Une autre incohérence entre les deux codes ayant été soulevée est le principe de « service avant soi », ne pouvant s’appliquer aux médecins qui peuvent en arriver à moins bien accomplir leurs tâches, s’ils s’épuisent. Ainsi, un participant suggère « qu’en médecine il est convenu que pour être fonctionnel il faut aussi s’occuper de soi, tandis que pour les militaires le principe prioritaire est le « service avant soi …en médecine c’est reconnu qu’on ne peut pas traiter des patients tout le temps, en s’épuisant et en mettant sa propre santé en péril » (#8). Cinq participants (#2,7,12,13,14) mentionnent que ce n’est pas le milieu civil et militaire qui diffèrent, mais plutôt le contexte de conflit, pouvant rendre la prise de décision plus

compliquée. Trois d’entre eux (#7,12,13) croient qu’il faudrait que les médecins soient préparés avant de se rendre en zone de conflit en comparant les codes et en réfléchissant sur leurs différences d’interprétation et d’application. .On mentionne également que cela devrait relever du Médecin-chef, de veiller à ce que ces distinctions soient soulevées. Laissé à lui- même, un participant (#6) dit que le choix se fait en fonction de « ce qui fait le moins mal » (la cour martiale ou le Collège des médecins), en spécifiant que le dernier est beaucoup plus coercitif. Huit répondants considèrent aussi que c’est le code d’éthique médical qui doit primer (#1,3,4,7,8,10,12,14) et soulignent qu’ils ont le devoir de refuser un ordre qui contrevient au code médical (#3).
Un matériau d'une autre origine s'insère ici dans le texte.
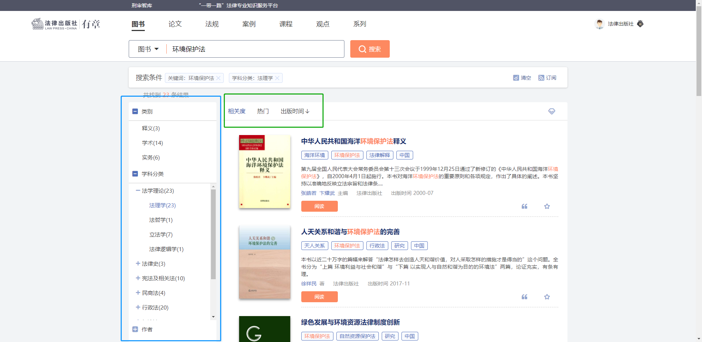Viewport: 702px width, 342px height.
Task: Switch to the 论文 tab
Action: [x=175, y=24]
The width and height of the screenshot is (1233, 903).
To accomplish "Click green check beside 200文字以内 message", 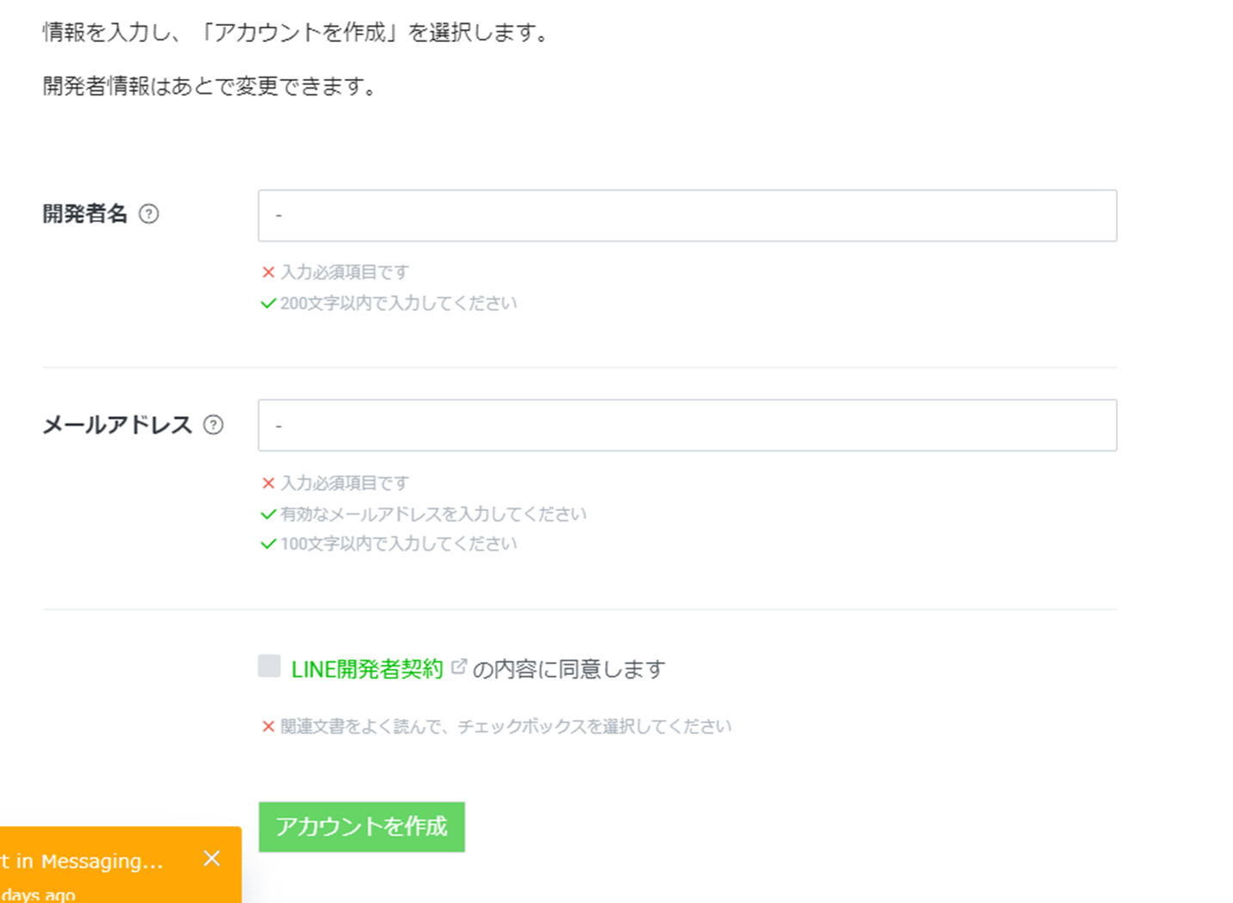I will 268,304.
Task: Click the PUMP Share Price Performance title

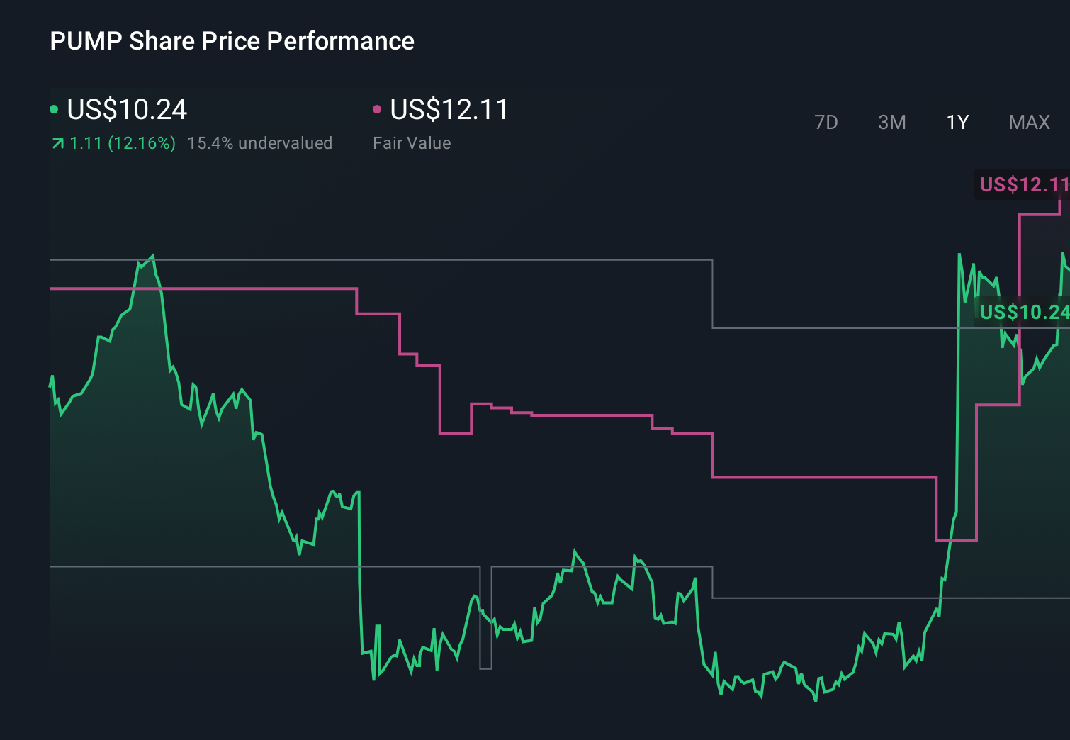Action: click(231, 41)
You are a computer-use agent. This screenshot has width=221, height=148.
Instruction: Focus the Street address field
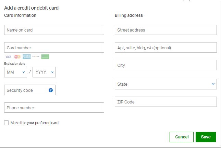(x=165, y=30)
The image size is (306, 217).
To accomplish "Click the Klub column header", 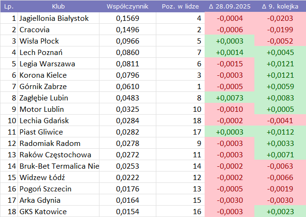I will (58, 7).
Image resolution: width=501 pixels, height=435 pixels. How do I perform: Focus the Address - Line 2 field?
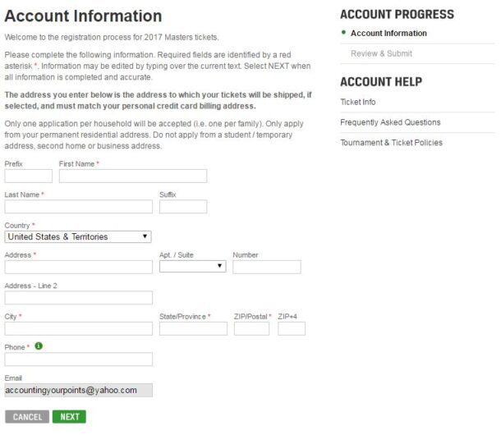coord(78,297)
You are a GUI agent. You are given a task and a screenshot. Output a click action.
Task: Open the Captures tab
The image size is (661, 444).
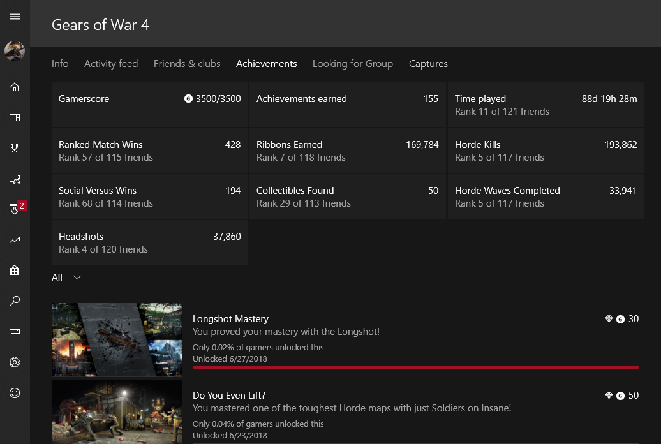[428, 64]
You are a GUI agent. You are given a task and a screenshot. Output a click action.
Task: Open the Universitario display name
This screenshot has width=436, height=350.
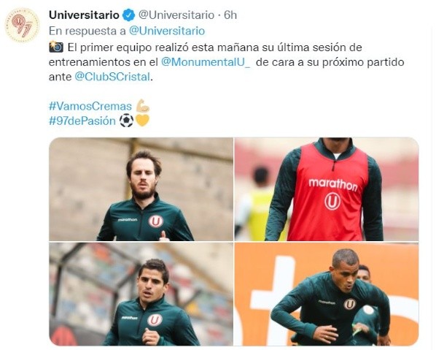click(85, 15)

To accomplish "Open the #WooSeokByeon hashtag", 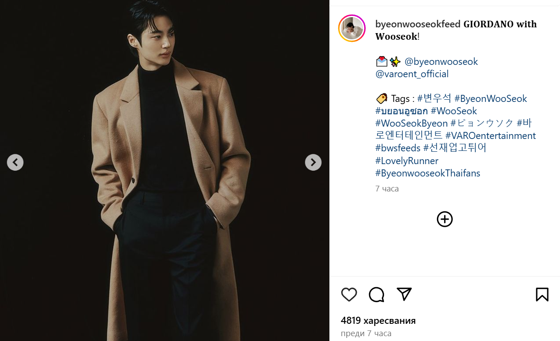I will click(411, 124).
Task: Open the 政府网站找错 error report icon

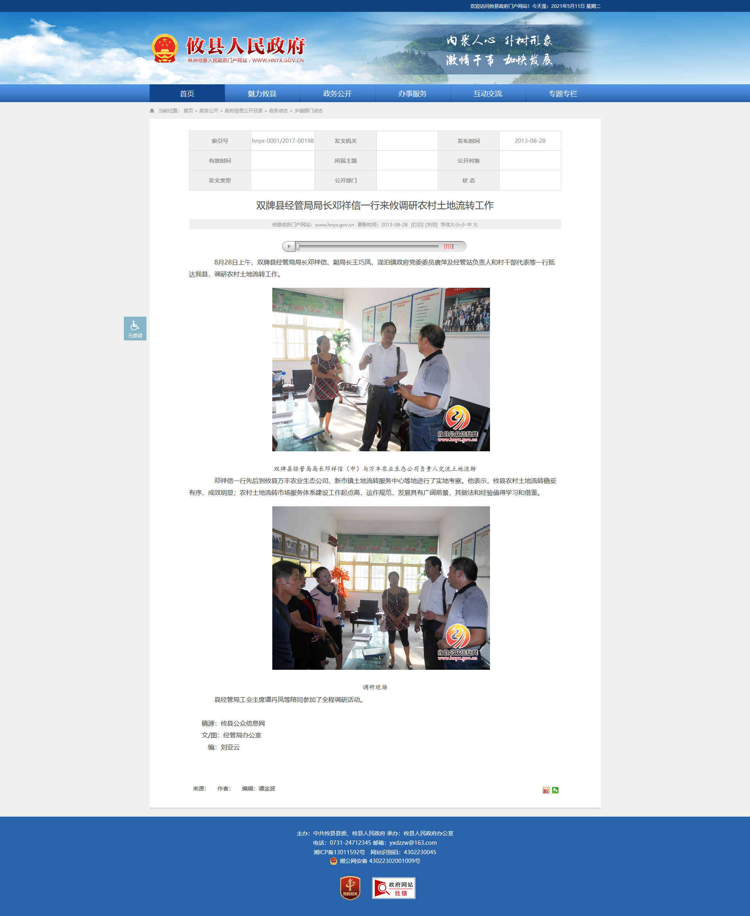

Les règles d’engagement (incluant la matrice d’éligibilité) reviennent aussi lorsqu’il est question de code d’éthique. Ainsi, un participant (#4) mentionne que ces règles l’ont beaucoup plus guidé dans ses choix. Un autre ayant participé aux rotations alors qu’il n’y avait pas de matrice d’éligibilité claire au niveau médical, rapporte qu’il a été question que les médecins puissent intervenir dans les interrogations auprès des détenus (qui n’étaient pas considérés comme des prisonniers de guerre, car le Canada n’était pas officiellement en guerre). Après une consultation auprès du Collège des Médecins, ainsi qu’un avis du gouvernement, la décision a été que « les médecins ne seraient pas impliqués dans les affaires d’interrogation » (Anon).